Pour résumer, notre recherche s’appuie donc sur une expérience de terrain forte, dont témoigne un large éventail de données, alimentée par une réflexion qui s’est prolongée au-delà du séjour en Guinée. Cette démarche, qui se veut avant tout géographique et qui s’appuie sur un corpus de données existantes, présente des ambitions et des limites qui convient d’exposer en préalable, dans un souci de délimitation de notre champ exploré et des méthodes utilisées. En effet, les thématiques abordées dans le cadre de notre recherche, à savoir l’accessibilité et le développement, ainsi que les méthodes associées à leur mesure, font l’objet de multiples travaux dans les disciplines des sciences humaines et sociales, mais aussi économiques, selon plusieurs approches. Il ne s’agit pas ici de nous singulariser ou de nous affranchir des acquis, bien au contraire, mais plutôt de délimiter l’étendue des possibles que les données disponibles nous offrent pour traiter cette problématique.
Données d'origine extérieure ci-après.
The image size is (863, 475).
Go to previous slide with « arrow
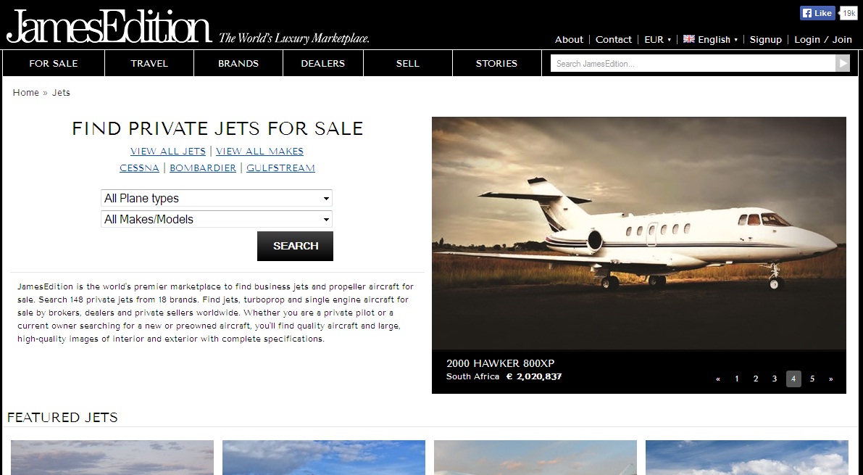point(717,379)
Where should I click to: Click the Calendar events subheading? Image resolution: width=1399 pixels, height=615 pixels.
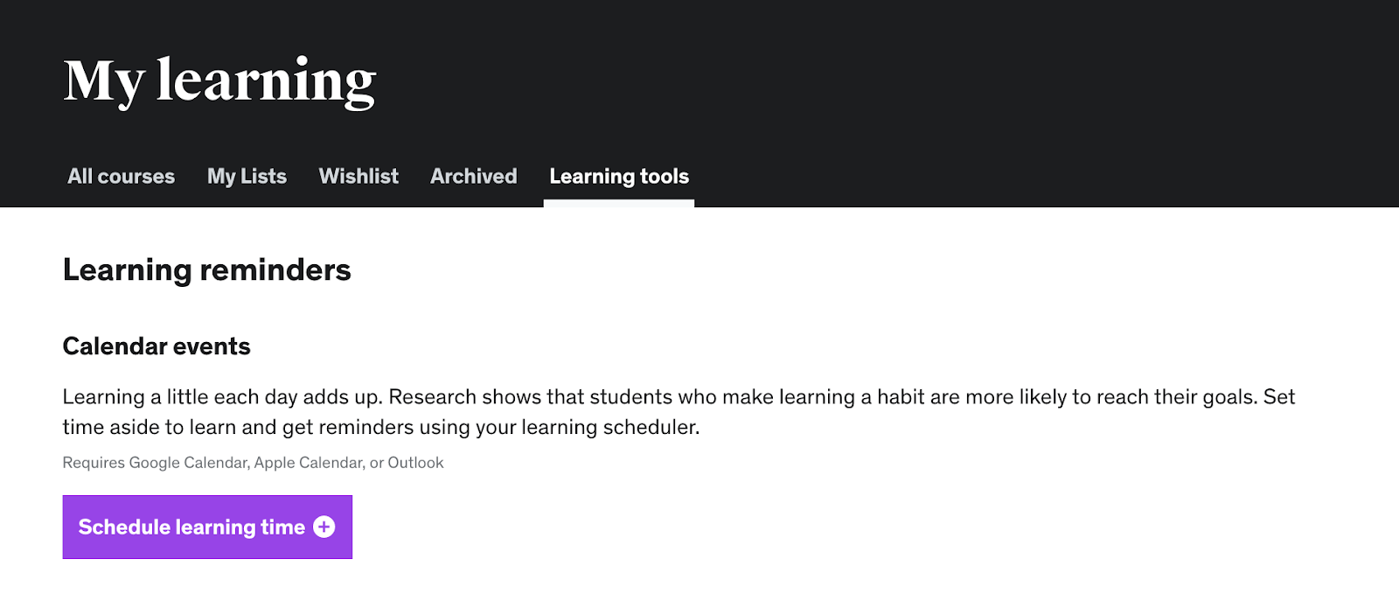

Après avoir dressé un tableau de notre expérience au sein de l’OGM et en avoir décrit les produits scientifiques alors réalisés, nous pouvons dorénavant nous aventurer, en adéquation avec les informations dont nous disposons et en fonction de nos objectifs propres, dans l’exposé et l’analyse de notre problématique de recherche.

Notre démarche de recherche s’établit dans le cadre d’un accompagnement scientifique des processus de développement, autrement dit dans le cadre d’une recherche appliquée aux processus de développement humain des populations. A la manière d’une réflexion méthodologique, cette démarche s’attache avant tout à proposer une approche géographique à travers l’accessibilité, de situations socioéconomiques particulières traduisant un niveau de développement humain, engendrées par les logiques et les stratégies spatiales d’acteurs socialisés et localisés.

C’est pourquoi, dans cette perspective de recherche, notre démarche se veut non seulement empirique, dans le sens où elle revient à constater des « faits » ou des « états », et descriptive, puisqu’elle tente de les confronter aux modèles théoriques existants. Mais aussi, comme la plupart des démarches géographiques contemporaines tendent à accepter la complémentarité des approches (Levy, Lussault, 2003), elle s’établit dans une compréhension multidimensionnelle, parce qu’elle tente d’expliciter des logiques d’acteurs, et explicative, afin de dégager les relations de causalité. Dans notre situation, face aux risques de la généralisation, nous privilégierons donc, pour parvenir à nos objectifs, l’approche comparative d’espaces locaux.